Nel contempo la digitalizzazione ha assunto un ruolo ancora più importante. Circa il 55% delle imprese ritiene infatti che uno degli effetti a lungo termine della pandemia saranno le maggiori esigenze di digitalizzazione, mentre la percentuale di imprese che riconoscono nell’infrastruttura digitale un limite alle proprie decisioni di investimento è salita vertiginosamente fino al 45%.

La maggior parte delle imprese dell’UE si aspetta un impatto duraturo della pandemia sull’operatività aziendale

Effetti a lungo termine attesi dalle imprese europee a seguito della pandemia (% di imprese)


Fonte: EIBIS 2021.

Le imprese stanno inoltre facendo propria la necessità di intervenire in ambito climatico integrandola nelle strategie aziendali.

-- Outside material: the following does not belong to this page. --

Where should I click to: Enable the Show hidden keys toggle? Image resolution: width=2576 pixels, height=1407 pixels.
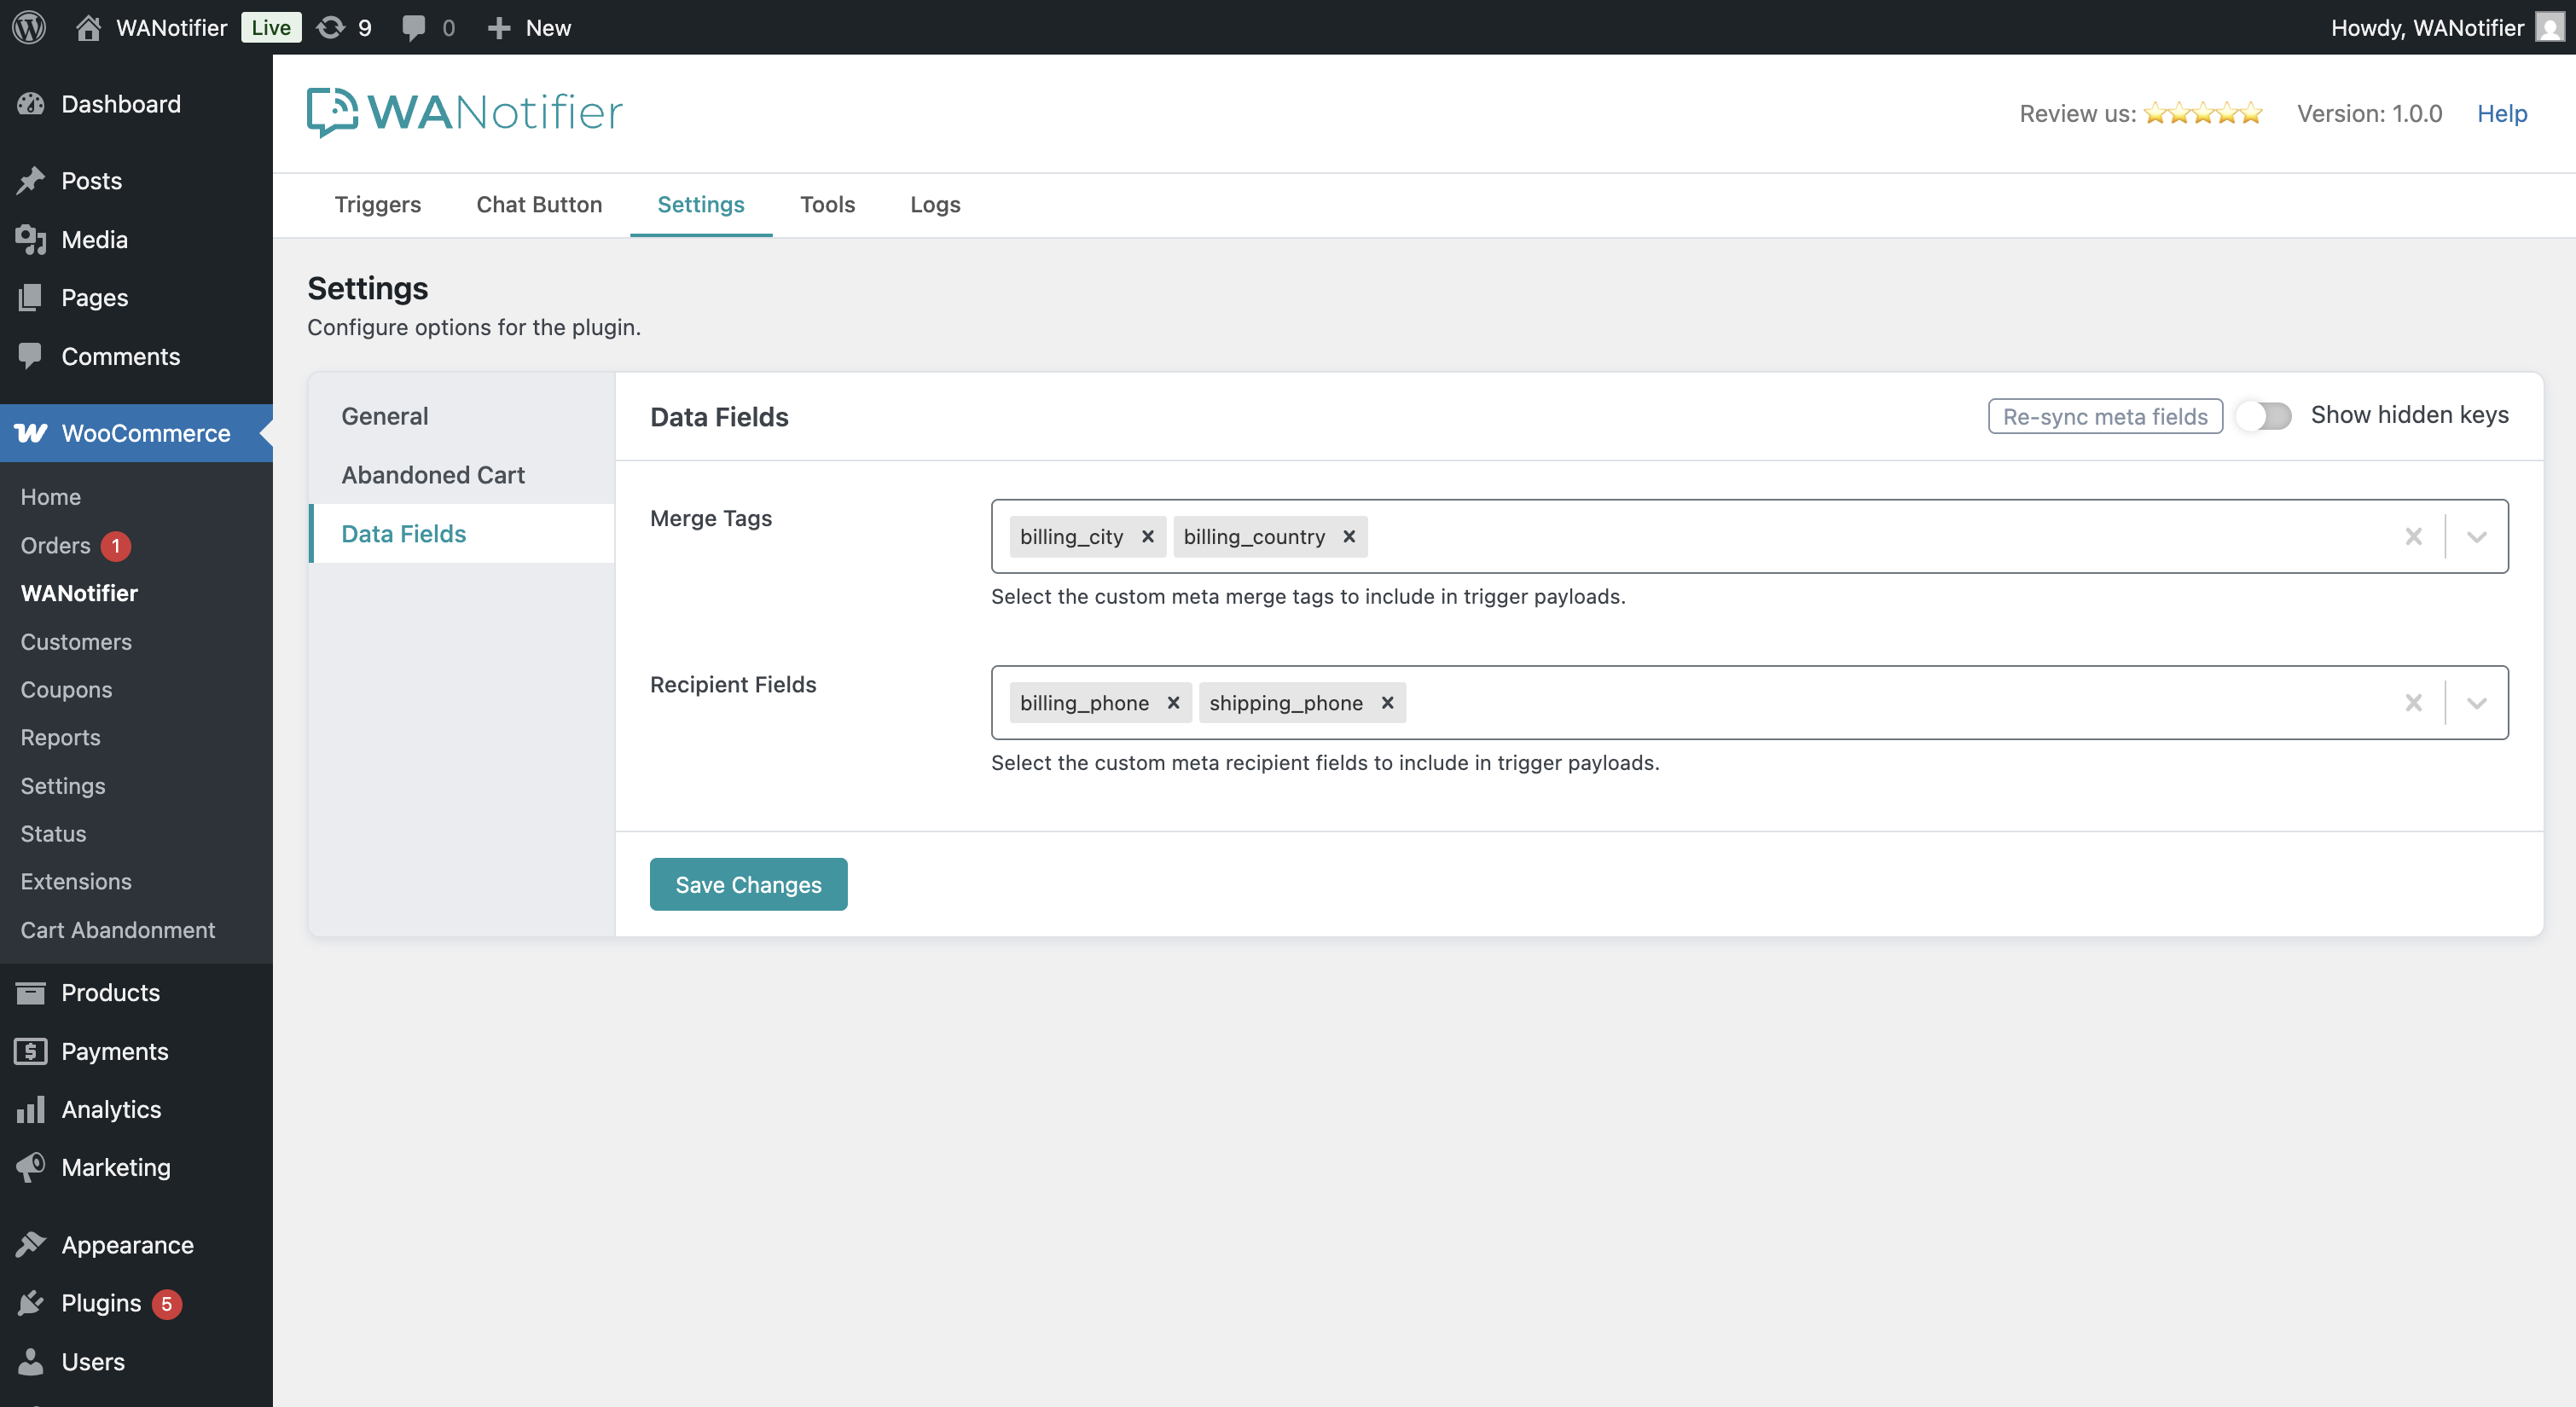coord(2264,416)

Circa il 58% delle imprese dell’UE dichiara di essere esposto ai cosiddetti “rischi fisici” legati ai cambiamenti climatici, soprattutto nelle regioni soggette ad eventi meteorologici estremi. Le imprese dell’UE stanno inoltre iniziando ad internalizzare i rischi legati alla transizione verso un’economia a zero emissioni nette, in particolare nei cosiddetti settori “brown”, o marroni (in cui predomina il pessimismo in relazione ai rischi), e nei settori “verdi” (dove invece le imprese tendono ad individuare nuove opportunità). Con l’aumento degli obblighi di informativa in materia emissioni, oltre che in materia di esposizione al rischio dei propri portafogli per gli operatori finanziari, è ipotizzabile una più decisa reazione delle imprese ai rischi legati alla transizione climatica. Ad influire sono anche le dimensioni aziendali, dal momento che le imprese più piccole appaiono meno consapevoli delle sfide future.

La maggior parte delle imprese europee ritiene che l’operatività aziendale già oggi subisca le ripercussioni dei cambiamenti climatici


Fonte: EIBIS 2021.

Nota: percezione delle imprese in merito all’eventuale impatto sulle attività aziendali dei rischi legati ai cambiamenti climatici (ad esempio agli eventi meteorologici estremi).

La percezione della transizione climatica da parte delle imprese europee dipende dal settore di appartenenza


Fonte: EIBIS 2021.

 

Nota: la classificazione dei settori si basa sul Quadro di valutazione del rischio climatico della BEI (EIB’s climate risk assessment framework) e quindi sui corrispondenti profili di rischio di transizione.